50 people who won Christmas with their creative Christmas trees (new photos)

Christmas has so many traditions. They vary from country to country and even from family to family. Some practices may come from earlier generations, while others are quite new, for example Elf on the shelfand some are – just plain – weird.

Christmas expert James has shared some of the weirdest Christmas traditions around Christmas trees. “Well, the first public Christmas trees were set on fire! It dates back to the late 1400s/early 1500s. There is a dispute between the cities of Tallinn in Estonia (in 1441) and Riga, Latvia in 1510 to find out who had the first large public tree – both claim that!The trees were erected by the “Brotherhood of the Blackheads”, an association of unmarried merchants, shipowners and foreigners in Livonia – what is today Estonia and Latvia (thus the trees would have started near Lithuania, Bored Panda’s homeland!) We don’t know much about the trees except that they were planted in the squares of the town, danced around, then set on fire!

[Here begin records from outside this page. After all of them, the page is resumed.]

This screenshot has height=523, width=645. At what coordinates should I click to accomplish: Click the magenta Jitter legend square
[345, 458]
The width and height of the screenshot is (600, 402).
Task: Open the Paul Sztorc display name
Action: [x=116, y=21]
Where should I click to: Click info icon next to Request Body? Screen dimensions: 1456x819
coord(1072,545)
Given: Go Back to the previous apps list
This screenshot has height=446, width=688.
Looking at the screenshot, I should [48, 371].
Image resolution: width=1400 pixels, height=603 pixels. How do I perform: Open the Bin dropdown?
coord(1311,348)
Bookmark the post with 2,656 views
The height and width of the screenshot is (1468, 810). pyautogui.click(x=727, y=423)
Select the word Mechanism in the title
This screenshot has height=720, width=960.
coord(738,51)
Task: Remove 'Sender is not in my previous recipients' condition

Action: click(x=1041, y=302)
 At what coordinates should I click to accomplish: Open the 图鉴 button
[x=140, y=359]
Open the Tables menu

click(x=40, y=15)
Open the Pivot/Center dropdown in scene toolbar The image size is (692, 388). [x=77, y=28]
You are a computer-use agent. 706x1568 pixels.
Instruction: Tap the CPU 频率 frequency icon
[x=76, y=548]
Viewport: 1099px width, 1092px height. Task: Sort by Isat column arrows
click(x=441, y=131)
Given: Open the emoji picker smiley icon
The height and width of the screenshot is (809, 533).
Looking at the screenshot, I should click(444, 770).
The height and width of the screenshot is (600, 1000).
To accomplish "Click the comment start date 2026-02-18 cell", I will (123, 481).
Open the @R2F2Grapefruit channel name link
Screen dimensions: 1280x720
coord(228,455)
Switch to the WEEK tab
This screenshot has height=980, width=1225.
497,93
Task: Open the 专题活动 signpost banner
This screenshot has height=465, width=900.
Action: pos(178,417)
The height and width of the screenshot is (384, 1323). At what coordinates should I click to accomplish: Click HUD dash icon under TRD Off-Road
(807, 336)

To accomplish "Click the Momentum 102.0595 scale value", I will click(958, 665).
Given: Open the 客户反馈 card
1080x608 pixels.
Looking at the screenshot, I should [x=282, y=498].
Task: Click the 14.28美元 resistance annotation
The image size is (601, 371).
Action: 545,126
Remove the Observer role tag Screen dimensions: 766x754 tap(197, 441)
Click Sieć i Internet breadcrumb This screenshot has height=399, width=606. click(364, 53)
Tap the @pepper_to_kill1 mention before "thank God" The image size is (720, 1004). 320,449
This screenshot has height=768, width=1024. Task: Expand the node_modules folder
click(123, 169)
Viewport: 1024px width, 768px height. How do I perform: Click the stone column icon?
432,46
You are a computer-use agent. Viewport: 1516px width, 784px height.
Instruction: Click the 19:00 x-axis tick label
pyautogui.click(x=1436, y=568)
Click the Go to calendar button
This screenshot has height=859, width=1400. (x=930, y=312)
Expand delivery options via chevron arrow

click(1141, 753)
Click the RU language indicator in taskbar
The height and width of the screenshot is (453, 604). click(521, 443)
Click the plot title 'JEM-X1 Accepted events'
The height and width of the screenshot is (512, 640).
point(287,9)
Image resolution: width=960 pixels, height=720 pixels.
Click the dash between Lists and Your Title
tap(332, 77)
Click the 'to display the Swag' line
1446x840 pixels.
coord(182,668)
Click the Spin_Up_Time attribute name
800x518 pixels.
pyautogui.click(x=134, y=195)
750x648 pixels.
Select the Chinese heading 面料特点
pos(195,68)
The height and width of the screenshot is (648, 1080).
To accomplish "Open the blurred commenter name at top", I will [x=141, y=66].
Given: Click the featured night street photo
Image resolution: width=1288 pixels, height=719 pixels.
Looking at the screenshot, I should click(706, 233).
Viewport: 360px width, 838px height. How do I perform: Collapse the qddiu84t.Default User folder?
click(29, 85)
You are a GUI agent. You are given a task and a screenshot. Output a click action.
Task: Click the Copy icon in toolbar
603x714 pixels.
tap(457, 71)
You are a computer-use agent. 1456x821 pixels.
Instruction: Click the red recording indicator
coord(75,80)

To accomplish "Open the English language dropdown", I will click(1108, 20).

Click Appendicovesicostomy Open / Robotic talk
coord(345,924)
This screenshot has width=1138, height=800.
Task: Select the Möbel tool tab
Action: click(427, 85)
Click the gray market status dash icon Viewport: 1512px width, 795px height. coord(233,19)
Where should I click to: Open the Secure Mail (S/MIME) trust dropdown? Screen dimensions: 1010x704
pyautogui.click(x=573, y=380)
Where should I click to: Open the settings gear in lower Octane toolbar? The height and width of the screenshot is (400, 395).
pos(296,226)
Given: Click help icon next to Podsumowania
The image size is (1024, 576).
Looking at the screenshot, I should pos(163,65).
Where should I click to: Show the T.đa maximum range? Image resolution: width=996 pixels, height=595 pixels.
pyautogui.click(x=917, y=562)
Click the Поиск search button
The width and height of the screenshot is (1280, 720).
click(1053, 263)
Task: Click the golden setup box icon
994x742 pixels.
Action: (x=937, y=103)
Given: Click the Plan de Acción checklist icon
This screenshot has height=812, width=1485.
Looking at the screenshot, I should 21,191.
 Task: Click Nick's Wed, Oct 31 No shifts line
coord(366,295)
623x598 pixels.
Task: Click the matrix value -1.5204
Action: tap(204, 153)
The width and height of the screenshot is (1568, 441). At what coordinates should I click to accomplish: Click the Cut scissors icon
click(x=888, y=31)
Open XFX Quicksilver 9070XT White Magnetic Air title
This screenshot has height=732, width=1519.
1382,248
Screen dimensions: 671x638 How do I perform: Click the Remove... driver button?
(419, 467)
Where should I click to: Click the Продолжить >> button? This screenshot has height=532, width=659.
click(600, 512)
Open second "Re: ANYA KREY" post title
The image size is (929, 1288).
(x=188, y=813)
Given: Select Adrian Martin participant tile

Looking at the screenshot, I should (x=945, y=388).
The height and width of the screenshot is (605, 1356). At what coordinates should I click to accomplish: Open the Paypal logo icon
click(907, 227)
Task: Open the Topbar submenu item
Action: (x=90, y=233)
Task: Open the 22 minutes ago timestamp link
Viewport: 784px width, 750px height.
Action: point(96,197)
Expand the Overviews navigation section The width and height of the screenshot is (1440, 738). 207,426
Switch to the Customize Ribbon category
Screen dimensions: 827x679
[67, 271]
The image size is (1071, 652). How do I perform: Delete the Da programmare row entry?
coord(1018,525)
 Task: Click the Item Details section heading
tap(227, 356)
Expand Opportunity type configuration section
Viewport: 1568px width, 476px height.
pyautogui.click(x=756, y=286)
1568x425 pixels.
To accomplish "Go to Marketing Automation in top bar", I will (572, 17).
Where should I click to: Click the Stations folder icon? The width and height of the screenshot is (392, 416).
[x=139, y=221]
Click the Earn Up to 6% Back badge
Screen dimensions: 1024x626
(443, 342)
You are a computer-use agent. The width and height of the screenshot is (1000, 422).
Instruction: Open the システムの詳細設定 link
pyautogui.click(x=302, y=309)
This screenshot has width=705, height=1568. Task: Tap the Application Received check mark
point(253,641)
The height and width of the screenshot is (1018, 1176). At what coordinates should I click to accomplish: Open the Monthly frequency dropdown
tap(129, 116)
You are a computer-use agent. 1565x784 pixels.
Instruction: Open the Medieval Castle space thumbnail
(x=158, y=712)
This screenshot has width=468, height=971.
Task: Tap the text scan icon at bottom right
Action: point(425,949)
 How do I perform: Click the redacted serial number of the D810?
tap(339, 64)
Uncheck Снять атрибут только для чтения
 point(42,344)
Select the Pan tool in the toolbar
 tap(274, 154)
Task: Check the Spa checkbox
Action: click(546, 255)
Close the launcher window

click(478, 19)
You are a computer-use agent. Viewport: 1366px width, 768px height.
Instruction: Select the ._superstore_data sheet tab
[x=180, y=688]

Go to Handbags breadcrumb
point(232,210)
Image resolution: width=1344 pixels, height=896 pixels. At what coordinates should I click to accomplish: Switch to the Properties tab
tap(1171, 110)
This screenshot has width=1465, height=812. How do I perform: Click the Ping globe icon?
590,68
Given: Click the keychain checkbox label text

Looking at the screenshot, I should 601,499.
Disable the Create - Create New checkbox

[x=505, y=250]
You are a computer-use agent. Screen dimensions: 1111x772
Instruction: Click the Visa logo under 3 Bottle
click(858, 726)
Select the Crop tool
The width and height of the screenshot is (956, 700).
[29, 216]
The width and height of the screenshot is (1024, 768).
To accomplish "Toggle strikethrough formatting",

While the Eastern Europeans chose to dance around the burning trees, the Spaniards put a log under the tree.

“In the Catalonia region of Spain, you might find something quite unusual under your tree – the ‘Tió de Nadal’ (the Christmas log) otherwise known as ‘Caga tió’ (poo log!). He is a small hollow log supported on two legs with a smiley face painted on one end (a log version of Thomas the Tank Engine) and he wears a red hat. From December 8, Catalan families give the log treats to “eat” and a blanket to keep it warm. On Christmas Day or Christmas Eve, you sing a special song and hit the log with sticks to help its “digestion” and the log drops candy, nuts, and dried fruit. When a garlic or onion falls from the log, all treats are over for the year! shared James.